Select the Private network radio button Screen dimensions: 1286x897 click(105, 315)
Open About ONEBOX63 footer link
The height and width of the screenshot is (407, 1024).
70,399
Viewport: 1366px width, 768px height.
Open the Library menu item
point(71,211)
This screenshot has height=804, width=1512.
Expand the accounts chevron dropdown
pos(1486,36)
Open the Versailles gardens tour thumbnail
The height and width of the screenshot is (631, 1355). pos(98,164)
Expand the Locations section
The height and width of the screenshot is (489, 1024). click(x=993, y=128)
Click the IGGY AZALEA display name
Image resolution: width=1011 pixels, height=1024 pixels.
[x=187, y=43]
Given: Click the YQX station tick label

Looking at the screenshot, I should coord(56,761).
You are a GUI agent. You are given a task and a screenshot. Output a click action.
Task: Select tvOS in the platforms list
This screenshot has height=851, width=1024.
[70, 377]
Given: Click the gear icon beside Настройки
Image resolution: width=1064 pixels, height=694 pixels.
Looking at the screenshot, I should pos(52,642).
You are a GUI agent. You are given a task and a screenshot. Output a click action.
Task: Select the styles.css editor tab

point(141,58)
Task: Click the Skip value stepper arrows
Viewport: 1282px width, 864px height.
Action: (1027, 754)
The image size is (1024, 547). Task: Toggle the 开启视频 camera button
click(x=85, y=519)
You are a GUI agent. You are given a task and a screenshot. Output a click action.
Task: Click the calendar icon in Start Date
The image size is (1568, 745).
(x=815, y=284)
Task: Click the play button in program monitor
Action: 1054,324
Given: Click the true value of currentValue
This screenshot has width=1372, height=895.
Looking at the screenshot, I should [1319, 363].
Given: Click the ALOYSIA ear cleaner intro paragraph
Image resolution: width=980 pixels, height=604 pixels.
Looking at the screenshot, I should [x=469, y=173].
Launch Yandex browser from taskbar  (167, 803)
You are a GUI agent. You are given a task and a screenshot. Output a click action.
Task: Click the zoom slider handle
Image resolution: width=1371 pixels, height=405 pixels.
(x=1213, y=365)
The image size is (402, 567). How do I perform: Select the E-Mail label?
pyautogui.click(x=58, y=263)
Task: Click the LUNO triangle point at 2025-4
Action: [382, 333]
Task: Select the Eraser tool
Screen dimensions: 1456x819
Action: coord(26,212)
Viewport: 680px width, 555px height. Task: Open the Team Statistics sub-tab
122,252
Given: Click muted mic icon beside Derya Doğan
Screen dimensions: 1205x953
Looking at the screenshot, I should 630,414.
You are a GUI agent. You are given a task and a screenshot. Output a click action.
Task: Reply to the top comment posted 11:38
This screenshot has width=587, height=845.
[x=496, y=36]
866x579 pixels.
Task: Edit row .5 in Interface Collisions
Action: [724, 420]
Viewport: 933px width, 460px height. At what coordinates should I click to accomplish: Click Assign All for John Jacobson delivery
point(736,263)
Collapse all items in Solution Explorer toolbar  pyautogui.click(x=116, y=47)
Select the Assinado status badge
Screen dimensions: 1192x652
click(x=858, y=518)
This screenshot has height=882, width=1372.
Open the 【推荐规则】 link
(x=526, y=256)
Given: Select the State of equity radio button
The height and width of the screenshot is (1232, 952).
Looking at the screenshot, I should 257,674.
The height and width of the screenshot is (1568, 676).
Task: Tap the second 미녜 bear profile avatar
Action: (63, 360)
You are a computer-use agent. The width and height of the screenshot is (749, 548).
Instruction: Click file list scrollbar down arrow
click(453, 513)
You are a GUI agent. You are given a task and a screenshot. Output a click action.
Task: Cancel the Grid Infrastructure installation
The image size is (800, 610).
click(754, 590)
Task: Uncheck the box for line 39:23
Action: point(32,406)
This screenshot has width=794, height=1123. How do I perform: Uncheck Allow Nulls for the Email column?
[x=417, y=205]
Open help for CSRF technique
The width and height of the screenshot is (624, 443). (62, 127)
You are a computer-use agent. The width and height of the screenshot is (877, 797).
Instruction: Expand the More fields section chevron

◆ ◆ ◆ ◆

What is being asked
Locate and copy each line of the records that contains the string "size", matching case exactly.

Solved exercise
The image size is (1024, 547). Task: Toggle the 开启视频 camera button
The image size is (1568, 745).
The image size is (402, 567). How do I perform: Select the E-Mail label?
The image size is (800, 610).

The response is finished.